Damang Se-Kalteng Dukung Warga Masyarakat Adat

adat
TOLAK MASUK: Masyarakat Desa Sebabi menolak pihak PN Sampit bersama sejumlah pihak terkait memasuki areal sengketa di perkebunan PT BAS, Rabu (26/6/2024). (ISTIMEWA/RADAR SAMPIT)

SAMPIT, radarsampit.com – Koordinator Damang se-Kalimantan Tengah Kardinal Tarung mendukung perjuangan masyarakat adat di Desa Sebabi, Kecamatan Telawang, Kabupaten Kotawaringin Timur untuk memperjuangkan haknya.

Apalagi warga menjadi sasaran gugatan perusahaan perkebunan PT Buana Artha Sejahtera (BAS), anak perusahaan Sinar Mas Grup.

Bacaan Lainnya

”Seumur-umur saya (baru) menemukan ada perusahaan yang menggugat masyarakat. Perlu adanya poin yang dijadikan landasan untuk menindaklanjuti perkara ini.
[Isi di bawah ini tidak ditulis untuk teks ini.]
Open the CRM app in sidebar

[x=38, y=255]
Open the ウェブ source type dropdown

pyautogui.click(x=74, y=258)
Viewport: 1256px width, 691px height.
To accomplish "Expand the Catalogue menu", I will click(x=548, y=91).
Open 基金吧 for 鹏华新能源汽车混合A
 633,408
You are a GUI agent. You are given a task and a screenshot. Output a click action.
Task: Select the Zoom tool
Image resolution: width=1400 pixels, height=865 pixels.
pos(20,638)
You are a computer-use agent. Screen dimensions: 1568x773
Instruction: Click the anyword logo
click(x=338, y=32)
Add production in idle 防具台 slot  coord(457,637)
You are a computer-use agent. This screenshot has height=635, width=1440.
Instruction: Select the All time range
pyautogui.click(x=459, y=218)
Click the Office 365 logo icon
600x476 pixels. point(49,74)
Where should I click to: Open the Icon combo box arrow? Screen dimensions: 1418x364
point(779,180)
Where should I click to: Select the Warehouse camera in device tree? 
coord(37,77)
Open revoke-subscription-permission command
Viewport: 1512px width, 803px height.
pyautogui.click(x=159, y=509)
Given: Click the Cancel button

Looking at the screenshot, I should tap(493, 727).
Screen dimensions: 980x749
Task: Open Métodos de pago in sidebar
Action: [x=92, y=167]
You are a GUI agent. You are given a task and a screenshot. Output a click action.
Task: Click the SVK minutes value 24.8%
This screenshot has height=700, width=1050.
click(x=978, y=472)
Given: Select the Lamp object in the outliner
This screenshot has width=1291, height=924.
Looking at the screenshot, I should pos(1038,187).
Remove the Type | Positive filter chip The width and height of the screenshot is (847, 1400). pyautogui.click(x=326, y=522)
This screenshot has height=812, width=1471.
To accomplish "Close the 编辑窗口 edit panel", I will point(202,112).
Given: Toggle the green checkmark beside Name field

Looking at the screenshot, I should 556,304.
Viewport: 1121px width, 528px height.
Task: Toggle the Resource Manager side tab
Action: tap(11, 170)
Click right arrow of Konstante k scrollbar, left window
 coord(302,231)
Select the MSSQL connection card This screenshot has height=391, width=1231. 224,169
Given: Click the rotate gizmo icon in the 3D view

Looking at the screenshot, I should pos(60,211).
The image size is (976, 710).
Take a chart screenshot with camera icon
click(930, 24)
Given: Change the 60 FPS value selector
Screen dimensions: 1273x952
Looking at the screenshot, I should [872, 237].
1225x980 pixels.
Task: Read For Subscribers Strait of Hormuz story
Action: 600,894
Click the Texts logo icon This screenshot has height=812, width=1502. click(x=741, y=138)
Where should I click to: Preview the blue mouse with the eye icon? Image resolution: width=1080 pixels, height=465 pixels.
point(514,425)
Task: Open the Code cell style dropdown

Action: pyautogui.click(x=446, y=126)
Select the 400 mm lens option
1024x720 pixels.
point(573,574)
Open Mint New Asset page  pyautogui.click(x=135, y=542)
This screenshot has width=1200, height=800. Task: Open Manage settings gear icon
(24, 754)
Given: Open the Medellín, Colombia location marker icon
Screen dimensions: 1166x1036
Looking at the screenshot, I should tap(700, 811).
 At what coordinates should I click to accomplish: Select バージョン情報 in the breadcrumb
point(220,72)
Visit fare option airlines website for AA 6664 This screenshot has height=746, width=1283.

Maka kami akan lakukan Basara Adat yang nantinya akan disampaikan kepada Badan Peradilan Negara, sehingga putusan adat ini nanti bisa jadi acuan hakim,” kata Kardinal.

Hal tersebut disampaikan Kardinal Tarung saat menemui warga yang tengah menghadapi gugatan perdata dari PT BAS di lahan yang dikuasai warga tersebut, Rabu (26/6/2024) lalu.

Pihaknya mendorong konflik itu juga ditangani dengan peradilan adat. Sebab, hasil dari peradilan adat setidaknya bisa menjadi pertimbangan Majelis Hakim Pengadilan Negeri Sampit untuk memutuskan gugatan.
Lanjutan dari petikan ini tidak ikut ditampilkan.